ABYC Guidelines for Marine Grade Cables
The American Boat and Yacht Council (ABYC) sets forth numerous standards for wiring on vessels. The guidelines ensure that a specific color is assigned to a respective wiring application. For instance, a gray wire is applicable to navigation lighting systems while a dark blue wiring is used for cabin/instrument units. Furthermore, a purple wire is utilized for ignition-related components.
According to ABYC, it is best practice to route wires carrying current above areas where water is known to accumulate or pool. However, in cases wherein such wiring must be fed through watery locations, the connection is required to be watertight.
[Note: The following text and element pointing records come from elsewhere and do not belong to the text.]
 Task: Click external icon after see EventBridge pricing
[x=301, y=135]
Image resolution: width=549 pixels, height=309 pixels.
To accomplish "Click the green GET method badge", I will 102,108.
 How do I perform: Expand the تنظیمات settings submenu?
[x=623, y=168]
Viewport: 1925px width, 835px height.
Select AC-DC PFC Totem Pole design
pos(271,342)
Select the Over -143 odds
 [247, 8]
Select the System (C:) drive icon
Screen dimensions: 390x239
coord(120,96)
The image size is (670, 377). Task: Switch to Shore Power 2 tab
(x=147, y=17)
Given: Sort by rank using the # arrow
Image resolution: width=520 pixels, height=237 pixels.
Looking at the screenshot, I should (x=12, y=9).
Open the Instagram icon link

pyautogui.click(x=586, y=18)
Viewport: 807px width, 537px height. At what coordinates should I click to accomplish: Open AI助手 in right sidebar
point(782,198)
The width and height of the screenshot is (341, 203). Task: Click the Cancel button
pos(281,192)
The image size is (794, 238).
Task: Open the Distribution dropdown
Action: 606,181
For routing through areas where engines are installed the cables should be oil resistant. Limitations for this type of wiring includes exposure to vibration, constant flexing and electrical for 110V.
What is ABYC?
ABYC is an organization that closely works with the US Coast Guard (USCG), Transport Canada, and the International Organization for Standardization (ISO). Interestingly, over 90 percent of vessels on the water today were designed to adhere to ABYC guidelines.
The non-profit group offers certificate programs for professionals interested in ABYC echnical standards. ABYC first published its manual in 1956. Revisions are constantly rolled out to keep the handbook updated at all times. Various countries worldwide have adopted ABYC standards for boating equipment. Because of this, boaters can be confident in applying the guidelines to their equipment.